If there is a television drama that runs close to the themes of V&R it is Granada TV’s Brideshead Revisited. Closely tracking Evelyn Waugh’s brilliant novel, the 1981 adaptation by the north of England television company is commonly regarded as one of the best TV programmes to have come out of Britain.
I have just finished watching it again: its treatment of Catholicism is superb and its fusion of style and theology exemplary.
The sad part is wondering whether the ethos of the contemporary Church could support such a story. The drama is complex but most fundamentally it concerns the conversion of two men. Lord Marchmain and Charles Ryder. Charles falls in love with two of Lord Marchmain’s children, Sebastian and Julia. The cunning of the 1945 novel is that it is Lord Marchmain’s aesthetic taste — for women, houses, wine, furnishings, and even liturgy — that brings Charles to the Church.

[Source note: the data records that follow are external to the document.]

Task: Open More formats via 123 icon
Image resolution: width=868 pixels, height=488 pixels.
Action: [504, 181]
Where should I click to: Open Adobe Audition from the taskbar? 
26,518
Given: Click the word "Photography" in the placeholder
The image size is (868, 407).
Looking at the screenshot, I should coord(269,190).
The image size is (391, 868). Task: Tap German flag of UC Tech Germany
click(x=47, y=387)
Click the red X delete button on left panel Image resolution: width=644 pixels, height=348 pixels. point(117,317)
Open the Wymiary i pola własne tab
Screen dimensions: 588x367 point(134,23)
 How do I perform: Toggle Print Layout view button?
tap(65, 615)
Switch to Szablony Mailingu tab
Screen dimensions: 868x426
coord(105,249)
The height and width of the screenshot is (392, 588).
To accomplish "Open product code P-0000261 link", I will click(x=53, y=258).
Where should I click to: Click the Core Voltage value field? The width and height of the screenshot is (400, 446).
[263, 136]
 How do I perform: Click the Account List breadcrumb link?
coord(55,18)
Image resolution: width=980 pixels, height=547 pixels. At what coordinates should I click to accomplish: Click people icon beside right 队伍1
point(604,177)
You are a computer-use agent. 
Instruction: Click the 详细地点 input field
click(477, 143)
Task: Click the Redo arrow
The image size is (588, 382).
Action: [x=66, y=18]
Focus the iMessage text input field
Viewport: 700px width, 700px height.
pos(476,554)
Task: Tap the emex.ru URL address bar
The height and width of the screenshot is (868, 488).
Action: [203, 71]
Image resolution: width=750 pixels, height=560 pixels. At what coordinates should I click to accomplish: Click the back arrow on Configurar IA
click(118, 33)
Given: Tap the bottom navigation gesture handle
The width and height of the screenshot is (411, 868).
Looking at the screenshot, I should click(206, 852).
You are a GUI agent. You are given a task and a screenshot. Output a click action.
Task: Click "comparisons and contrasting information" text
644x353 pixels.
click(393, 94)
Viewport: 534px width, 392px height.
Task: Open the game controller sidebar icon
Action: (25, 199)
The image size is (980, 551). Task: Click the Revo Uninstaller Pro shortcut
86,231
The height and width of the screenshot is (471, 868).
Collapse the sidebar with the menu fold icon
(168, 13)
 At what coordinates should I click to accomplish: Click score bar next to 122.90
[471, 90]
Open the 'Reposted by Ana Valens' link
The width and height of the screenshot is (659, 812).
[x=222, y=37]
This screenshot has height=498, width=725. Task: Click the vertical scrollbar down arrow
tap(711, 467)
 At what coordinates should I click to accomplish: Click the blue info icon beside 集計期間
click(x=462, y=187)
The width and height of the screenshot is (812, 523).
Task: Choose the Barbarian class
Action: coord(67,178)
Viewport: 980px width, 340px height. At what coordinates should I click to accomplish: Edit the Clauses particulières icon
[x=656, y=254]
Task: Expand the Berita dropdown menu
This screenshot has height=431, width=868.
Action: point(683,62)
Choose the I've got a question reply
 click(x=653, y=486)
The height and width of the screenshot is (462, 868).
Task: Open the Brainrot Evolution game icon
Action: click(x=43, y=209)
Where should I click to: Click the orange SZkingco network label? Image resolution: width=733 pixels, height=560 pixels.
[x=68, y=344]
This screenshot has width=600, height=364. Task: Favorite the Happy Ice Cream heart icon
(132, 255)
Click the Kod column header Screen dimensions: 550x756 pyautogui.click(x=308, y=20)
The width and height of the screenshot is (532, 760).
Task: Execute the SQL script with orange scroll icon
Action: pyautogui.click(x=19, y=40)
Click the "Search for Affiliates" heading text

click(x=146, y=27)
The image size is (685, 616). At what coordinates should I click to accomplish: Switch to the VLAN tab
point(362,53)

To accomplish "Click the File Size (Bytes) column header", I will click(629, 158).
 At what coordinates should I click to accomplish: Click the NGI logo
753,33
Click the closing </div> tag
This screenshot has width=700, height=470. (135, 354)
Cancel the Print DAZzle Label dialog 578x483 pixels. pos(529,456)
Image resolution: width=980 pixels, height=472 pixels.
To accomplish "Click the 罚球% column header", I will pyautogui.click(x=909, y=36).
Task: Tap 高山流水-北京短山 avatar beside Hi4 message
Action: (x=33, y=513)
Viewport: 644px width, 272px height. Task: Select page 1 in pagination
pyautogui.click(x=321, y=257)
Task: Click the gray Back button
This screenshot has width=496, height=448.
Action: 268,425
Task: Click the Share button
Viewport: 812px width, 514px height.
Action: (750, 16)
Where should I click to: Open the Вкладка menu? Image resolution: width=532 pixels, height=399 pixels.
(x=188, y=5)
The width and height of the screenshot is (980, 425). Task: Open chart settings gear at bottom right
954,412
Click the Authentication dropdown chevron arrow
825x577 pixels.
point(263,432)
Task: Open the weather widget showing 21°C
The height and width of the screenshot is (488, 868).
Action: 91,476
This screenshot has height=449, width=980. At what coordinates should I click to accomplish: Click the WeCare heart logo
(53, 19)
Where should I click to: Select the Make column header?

However, the novel is not about an aesthete’s love of the aristocracy and exotic ritual (Waugh does not need to heed the warning of Flannery O’Connor’s short story, The Enduring Chill). Most profoundly, through the Flyte family, Charles is taught about the value of suffering. Theologically, the novel is utterly sound, yet it’s hard to see the contemporary Church inspiring a great creative work dripping in glamour yet focused on individual conversions brought about through suffering.